- _What the exercise asks_
Please gather every line of the items that contains the word "each", matching case exactly.

- _Exercise inputs_
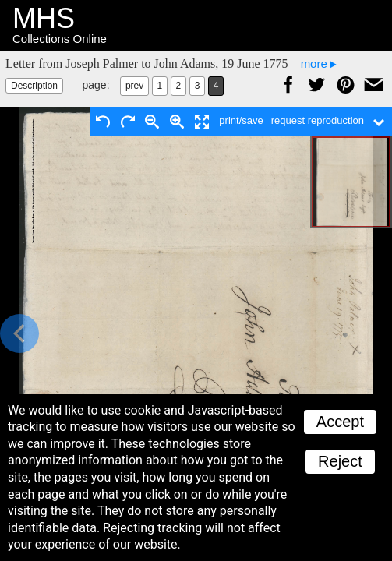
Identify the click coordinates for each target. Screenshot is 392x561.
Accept (340, 422)
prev (134, 86)
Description (34, 86)
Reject (340, 461)
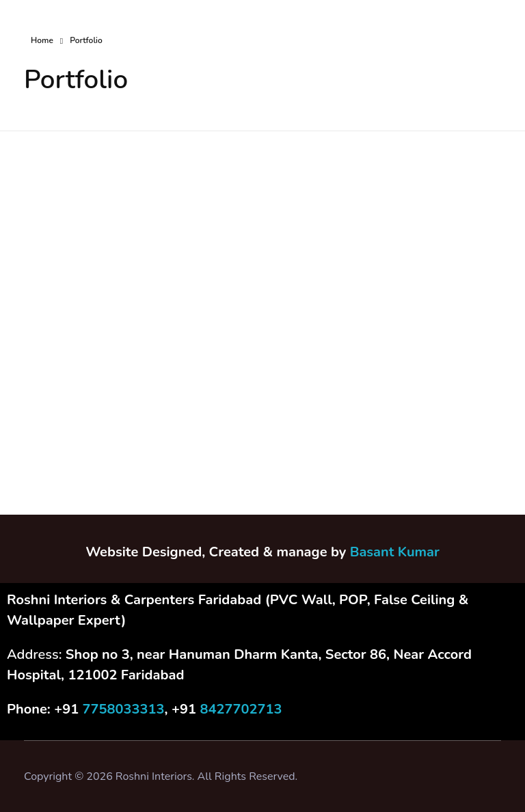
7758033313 (124, 709)
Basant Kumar (394, 552)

- _Task result_
Identify the click coordinates for each target. Screenshot is 392x561.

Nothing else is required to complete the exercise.